Apa yang dikemukakan para psikolog dan ahli neurosains tentulah memiliki nilai dan kebenaran. Apalagi kesimpulan yang mereka buat biasanya didasarkan pada hasil penelitian mendalam. Dengan demikian, tidak mudah untuk mengatakan kedua lelaki itu jahat. Mungkin lebih tepat menyebut mereka sakit, jadi ada kemungkinan untuk disembuhkan. Meskipun tidak mudah.

Apa pun penjelasannya, yang pasti kisah kedua lelaki itu menunjukkan satu hal yang pasti. Bahwa manusia tidak pernah bisa dipersepsi, disikapi, dan dinilai seperti matematik atau statistik yang bersifat terukur dan pasti. Manusia lebih merupakan puisi, yang maknanya multi dan tak pasti. Mari kita renungkan, apa makna sajak Khairil Anwar, aku ini binatang jalang. Apakah yang dimaksudnya anjing kurus kurapan yang sekarat di pinggir jalan? Atau ayam jago yang kawin dengan semua ayam betina, tidak peduli betina itu ibunya, anaknya, bahkan neneknya? Atau binatang jalang itu adalah politisi yang korup?

*CUPLIKAN CATATAN*.
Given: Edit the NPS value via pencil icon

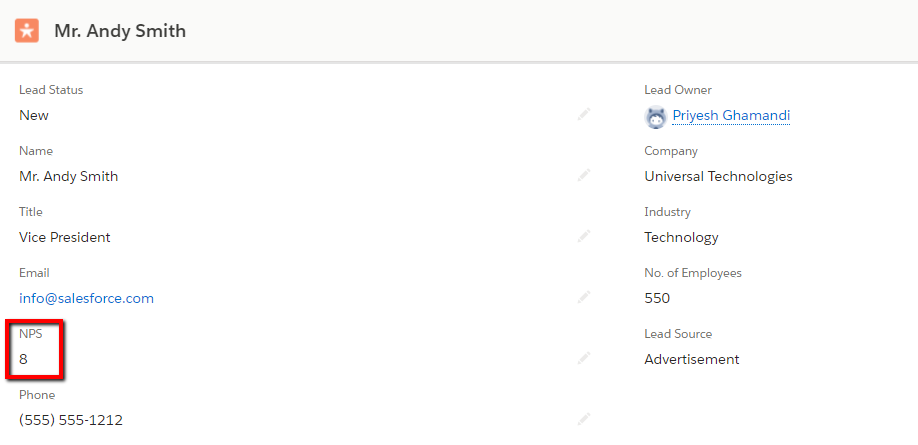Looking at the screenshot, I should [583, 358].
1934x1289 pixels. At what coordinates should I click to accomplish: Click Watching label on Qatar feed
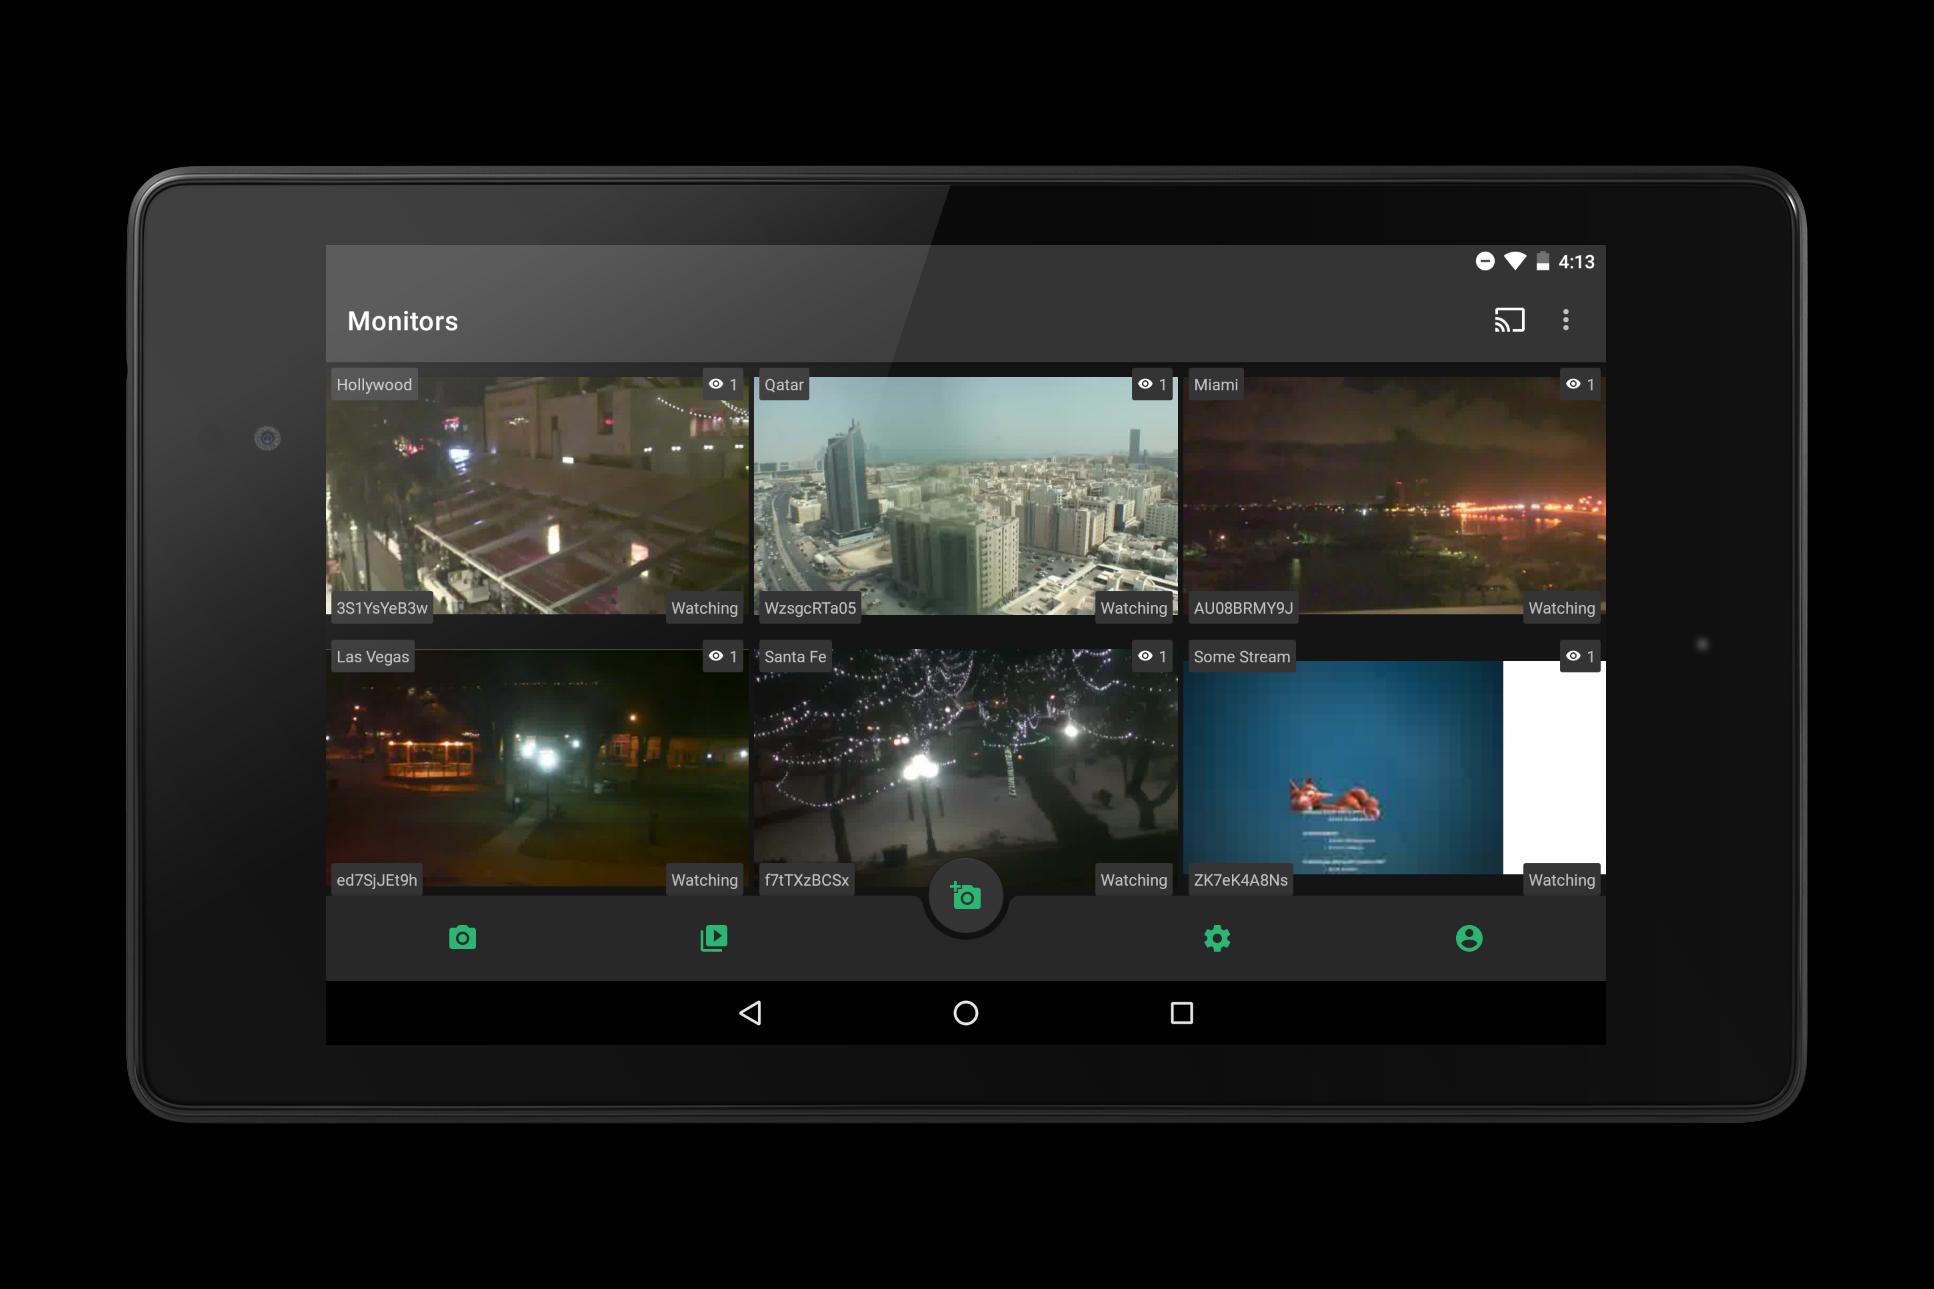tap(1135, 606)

--

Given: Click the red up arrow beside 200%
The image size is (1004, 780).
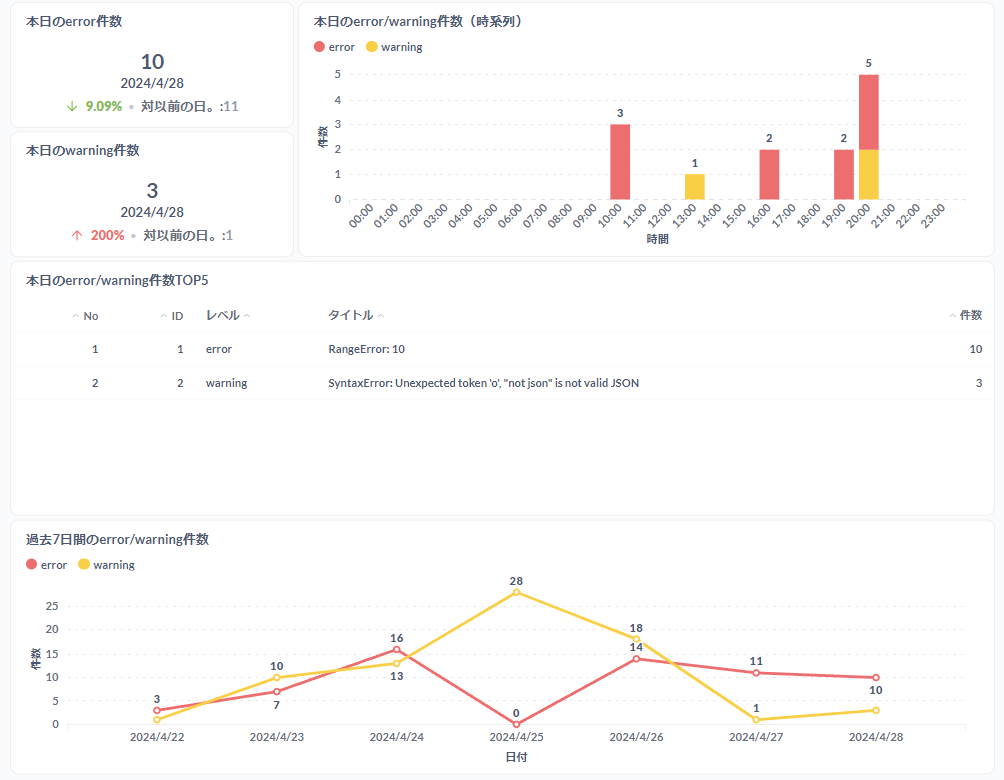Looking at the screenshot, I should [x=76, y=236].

*LANGKAH PENGERJAAN*.
1. Menurut bagian teks, kesimpulan yang dibuat para psikolog dan ahli neurosains biasanya didasarkan pada apa?
2. Tuliskan ulang bagian teks antara "Apa yang dikemukakan" dan "Meskipun tidak mudah.", termasuk kedua ujungnya, dengan menukar "psikolog" menjadi "psikiater".
Catatan di atas tidak berperan apa pun di sini.

*JAWABAN TUGAS*.
1. Kesimpulan itu biasanya didasarkan pada hasil penelitian mendalam.

2.
Apa yang dikemukakan para psikiater dan ahli neurosains tentulah memiliki nilai dan kebenaran. Apalagi kesimpulan yang mereka buat biasanya didasarkan pada hasil penelitian mendalam. Dengan demikian, tidak mudah untuk mengatakan kedua lelaki itu jahat. Mungkin lebih tepat menyebut mereka sakit, jadi ada kemungkinan untuk disembuhkan. Meskipun tidak mudah.